= PROBLEM REQUIREMENTS =
Using the entries below, write out the line with "You are a computer-use agent. This", the line with "Click the Running", and every line in between, exactly as each is written.

[Start of section]

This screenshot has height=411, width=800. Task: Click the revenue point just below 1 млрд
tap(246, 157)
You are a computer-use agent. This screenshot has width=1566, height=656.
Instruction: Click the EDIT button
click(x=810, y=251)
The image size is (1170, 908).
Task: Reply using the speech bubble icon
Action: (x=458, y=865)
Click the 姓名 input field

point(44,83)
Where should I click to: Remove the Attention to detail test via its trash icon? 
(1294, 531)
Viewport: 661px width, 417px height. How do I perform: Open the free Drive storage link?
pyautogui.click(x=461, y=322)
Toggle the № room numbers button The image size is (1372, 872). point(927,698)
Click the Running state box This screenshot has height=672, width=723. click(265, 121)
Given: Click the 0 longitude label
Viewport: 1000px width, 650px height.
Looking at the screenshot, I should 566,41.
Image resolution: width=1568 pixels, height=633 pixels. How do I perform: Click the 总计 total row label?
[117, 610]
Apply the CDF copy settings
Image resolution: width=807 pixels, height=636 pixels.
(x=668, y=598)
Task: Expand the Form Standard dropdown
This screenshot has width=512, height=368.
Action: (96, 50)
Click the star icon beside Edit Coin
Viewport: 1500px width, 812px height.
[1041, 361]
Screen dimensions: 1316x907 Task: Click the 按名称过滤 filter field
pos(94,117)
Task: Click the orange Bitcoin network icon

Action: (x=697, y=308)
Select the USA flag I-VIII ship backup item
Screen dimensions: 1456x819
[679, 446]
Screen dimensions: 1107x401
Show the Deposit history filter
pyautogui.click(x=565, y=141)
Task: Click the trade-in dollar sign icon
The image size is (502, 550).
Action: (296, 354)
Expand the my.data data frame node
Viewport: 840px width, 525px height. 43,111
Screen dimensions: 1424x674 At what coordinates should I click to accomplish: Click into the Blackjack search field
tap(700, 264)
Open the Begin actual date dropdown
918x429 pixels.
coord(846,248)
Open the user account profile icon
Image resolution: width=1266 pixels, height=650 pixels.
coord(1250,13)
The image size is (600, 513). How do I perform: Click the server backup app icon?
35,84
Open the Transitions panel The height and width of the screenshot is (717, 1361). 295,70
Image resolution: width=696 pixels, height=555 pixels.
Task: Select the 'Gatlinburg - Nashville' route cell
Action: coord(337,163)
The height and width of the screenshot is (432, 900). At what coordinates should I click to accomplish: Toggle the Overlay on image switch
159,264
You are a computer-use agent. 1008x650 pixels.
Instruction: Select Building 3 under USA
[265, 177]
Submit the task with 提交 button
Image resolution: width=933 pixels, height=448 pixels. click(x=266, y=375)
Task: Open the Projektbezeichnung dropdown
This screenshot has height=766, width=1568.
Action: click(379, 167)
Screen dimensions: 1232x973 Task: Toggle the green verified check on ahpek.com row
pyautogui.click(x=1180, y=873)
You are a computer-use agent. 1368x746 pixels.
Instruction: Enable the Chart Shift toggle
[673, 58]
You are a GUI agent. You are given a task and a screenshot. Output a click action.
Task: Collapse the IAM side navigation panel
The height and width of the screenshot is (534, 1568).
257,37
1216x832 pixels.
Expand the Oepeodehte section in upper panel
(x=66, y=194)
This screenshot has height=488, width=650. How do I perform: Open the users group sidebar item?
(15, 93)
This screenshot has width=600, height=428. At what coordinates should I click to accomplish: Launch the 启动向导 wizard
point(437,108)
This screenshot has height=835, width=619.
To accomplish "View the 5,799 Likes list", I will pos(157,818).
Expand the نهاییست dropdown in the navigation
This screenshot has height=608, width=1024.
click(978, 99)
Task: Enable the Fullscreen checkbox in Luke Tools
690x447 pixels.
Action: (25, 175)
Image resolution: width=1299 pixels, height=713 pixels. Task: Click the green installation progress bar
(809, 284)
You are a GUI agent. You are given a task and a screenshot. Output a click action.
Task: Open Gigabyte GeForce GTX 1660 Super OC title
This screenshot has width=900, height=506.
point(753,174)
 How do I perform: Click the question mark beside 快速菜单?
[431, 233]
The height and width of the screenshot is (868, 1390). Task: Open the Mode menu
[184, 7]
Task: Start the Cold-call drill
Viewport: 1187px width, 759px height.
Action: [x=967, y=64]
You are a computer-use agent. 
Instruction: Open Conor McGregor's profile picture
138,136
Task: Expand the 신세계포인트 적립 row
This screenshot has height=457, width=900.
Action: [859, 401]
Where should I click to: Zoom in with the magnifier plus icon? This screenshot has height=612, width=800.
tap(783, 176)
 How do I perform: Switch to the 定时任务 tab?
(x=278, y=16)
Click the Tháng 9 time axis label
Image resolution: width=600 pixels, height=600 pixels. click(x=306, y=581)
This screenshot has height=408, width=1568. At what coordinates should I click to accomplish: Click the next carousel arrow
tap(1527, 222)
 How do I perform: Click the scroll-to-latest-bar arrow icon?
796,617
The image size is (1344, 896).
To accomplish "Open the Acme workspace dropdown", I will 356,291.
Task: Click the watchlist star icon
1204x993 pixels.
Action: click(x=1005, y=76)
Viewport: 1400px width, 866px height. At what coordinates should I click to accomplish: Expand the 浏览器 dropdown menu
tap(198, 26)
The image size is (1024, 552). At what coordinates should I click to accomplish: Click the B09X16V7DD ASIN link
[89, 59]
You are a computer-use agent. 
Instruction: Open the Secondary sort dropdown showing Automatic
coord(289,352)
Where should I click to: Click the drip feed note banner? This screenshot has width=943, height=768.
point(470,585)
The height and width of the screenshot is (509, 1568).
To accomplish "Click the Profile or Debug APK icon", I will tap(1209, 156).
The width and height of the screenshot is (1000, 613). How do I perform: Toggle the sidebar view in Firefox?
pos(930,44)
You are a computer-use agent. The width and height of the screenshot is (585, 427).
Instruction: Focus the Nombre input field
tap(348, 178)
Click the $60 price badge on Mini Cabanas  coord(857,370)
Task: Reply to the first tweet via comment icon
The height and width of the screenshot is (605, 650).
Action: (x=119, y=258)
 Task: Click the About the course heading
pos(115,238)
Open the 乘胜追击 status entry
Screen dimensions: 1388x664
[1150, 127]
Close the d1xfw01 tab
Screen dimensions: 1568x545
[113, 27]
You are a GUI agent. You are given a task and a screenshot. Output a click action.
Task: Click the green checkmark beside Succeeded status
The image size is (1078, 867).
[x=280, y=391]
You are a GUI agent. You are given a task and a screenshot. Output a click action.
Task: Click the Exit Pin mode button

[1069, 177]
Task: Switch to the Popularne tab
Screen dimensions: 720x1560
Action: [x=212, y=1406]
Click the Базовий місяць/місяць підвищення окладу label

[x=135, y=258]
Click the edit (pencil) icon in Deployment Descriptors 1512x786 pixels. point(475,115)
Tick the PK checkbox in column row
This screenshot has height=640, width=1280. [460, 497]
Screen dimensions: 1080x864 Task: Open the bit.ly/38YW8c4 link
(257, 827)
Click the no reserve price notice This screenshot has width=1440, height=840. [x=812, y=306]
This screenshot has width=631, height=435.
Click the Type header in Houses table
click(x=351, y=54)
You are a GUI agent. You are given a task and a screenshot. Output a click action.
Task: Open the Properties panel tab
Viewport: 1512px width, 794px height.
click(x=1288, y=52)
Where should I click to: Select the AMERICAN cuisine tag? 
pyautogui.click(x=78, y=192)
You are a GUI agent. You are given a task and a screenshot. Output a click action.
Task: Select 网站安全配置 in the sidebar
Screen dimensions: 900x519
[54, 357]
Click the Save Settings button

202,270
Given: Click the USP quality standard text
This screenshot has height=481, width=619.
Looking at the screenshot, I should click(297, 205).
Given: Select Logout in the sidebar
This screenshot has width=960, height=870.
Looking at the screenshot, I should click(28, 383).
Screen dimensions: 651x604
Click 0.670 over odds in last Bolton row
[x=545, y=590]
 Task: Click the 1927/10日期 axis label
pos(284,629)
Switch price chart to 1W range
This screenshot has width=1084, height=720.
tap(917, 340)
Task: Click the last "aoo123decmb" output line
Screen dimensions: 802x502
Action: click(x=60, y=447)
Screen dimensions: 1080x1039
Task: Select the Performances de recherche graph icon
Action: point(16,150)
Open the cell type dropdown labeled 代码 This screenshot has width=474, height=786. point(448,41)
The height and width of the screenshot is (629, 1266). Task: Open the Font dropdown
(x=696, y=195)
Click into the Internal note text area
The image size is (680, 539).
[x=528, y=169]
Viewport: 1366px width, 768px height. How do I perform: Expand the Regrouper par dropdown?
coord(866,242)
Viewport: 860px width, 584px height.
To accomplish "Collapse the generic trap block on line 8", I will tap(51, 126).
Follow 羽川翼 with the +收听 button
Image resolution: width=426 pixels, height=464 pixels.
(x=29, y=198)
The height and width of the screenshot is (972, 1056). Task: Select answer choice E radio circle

[End of section]

= SOLUTION TO THIS EXERCISE =
You are a computer-use agent. This screenshot has width=1566, height=656.
Instruction: Click the EDIT button
click(x=810, y=251)
The image size is (1170, 908).
Task: Reply using the speech bubble icon
Action: (x=458, y=865)
Click the 姓名 input field

point(44,83)
Where should I click to: Remove the Attention to detail test via its trash icon? 
(1294, 531)
Viewport: 661px width, 417px height. How do I perform: Open the free Drive storage link?
pyautogui.click(x=461, y=322)
Toggle the № room numbers button The image size is (1372, 872). point(927,698)
Click the Running state box This screenshot has height=672, width=723. click(265, 121)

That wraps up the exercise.